[Opening RECORDS FOR THE EXERCISE section]
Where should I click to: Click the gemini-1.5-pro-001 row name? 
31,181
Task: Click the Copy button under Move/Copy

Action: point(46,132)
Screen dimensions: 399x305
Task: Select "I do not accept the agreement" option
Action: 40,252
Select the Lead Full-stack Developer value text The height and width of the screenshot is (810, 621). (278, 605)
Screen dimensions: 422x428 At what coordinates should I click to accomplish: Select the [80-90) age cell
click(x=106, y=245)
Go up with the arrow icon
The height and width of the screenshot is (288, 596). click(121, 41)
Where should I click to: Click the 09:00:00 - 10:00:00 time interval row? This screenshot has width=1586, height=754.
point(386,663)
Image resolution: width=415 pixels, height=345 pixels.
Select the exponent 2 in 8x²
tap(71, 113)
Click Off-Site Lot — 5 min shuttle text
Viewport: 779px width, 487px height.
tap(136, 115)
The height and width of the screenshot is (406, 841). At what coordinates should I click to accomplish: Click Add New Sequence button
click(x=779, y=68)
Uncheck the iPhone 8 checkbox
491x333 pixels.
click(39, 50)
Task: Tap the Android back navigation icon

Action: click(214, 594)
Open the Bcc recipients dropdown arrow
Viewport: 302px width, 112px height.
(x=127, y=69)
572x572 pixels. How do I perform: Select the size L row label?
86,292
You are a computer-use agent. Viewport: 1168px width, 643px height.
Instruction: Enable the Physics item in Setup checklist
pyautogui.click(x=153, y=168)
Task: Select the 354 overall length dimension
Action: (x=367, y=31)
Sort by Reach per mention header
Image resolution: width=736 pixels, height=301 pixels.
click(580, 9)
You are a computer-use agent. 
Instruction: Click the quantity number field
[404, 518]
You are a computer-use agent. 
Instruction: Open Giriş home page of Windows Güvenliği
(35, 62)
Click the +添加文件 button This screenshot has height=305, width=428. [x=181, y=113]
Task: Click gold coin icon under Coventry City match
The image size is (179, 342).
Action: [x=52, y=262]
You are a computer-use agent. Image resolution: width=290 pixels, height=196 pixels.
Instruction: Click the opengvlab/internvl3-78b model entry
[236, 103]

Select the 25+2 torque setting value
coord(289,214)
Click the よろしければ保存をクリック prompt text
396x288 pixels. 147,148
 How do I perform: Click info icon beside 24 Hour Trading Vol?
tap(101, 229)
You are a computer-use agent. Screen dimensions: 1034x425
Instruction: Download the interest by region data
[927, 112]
[Closing RECORDS FOR THE EXERCISE section]
TASK:
Show all lines above holding "agent".

EXPECTED ANSWER:
You are a computer-use agent. Viewport: 1168px width, 643px height.
You are a computer-use agent. 
You are a computer-use agent. 
You are a computer-use agent. Image resolution: width=290 pixels, height=196 pixels.
You are a computer-use agent. Screen dimensions: 1034x425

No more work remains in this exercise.